This page collects simple test problems that illustrate the use of SciML tools. Each of these “hello world” problems has an accompanying Jupyter notebook hosted by Google Collaboratory, which contains technical details about the simulation and allows the user to experiment with the code.
Flow Around a Cylinder
Jupyter Notebook on Google Collaboratory
Predicting the flow of an incompressible fluid around a a bluff cylindrical object is a classical problem in fluid dynamics. Under appropriate conditions, the fluid downstream of the cylinder displays a complex pattern, referred to as a “Karman Vortex Street.”
The results displayed on the left were obtained by a neural network informed by the Navier-Stokes equations, using only the inflow velocity along a line upstream of the cylinder as boundary condition, along with relatively small number of scattered measurements of the concentration of a passive tracer.
This demo is an independent Tensorflow 2.x implementation of an experiment described in Raissi, Yazdani, and Karniadakis, “Hidden Fluid Mechanics: Learning velocity and pressure fields from flow visualizations,” Science 367:1026-1030 (2020).
Contributed by: Levi McClenny and Ulisses Braga-Neto, Aug 2021.
Viscous Burgers PDE
Jupyter Notebook on Google Collaboratory
The one-dimensional Viscous Burgers PDE is a classical nonlinear time-dependent PDE that models the evolution of waves in incompressible fluids.

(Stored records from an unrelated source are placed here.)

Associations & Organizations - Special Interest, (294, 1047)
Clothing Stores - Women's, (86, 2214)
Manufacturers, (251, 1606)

It has been extensively used as a test problem in numerical methods for PDEs.
This demo compares the solution obtained by a baseline physically-informed neural network (PINN) to a very accurate Gaussian-Hermite quadrature of the analytical solution. The PINN approximation matches the quadrature solution quite well, while taking less time to compute.
Contributed by: Ulisses Braga-Neto, Jun 2021.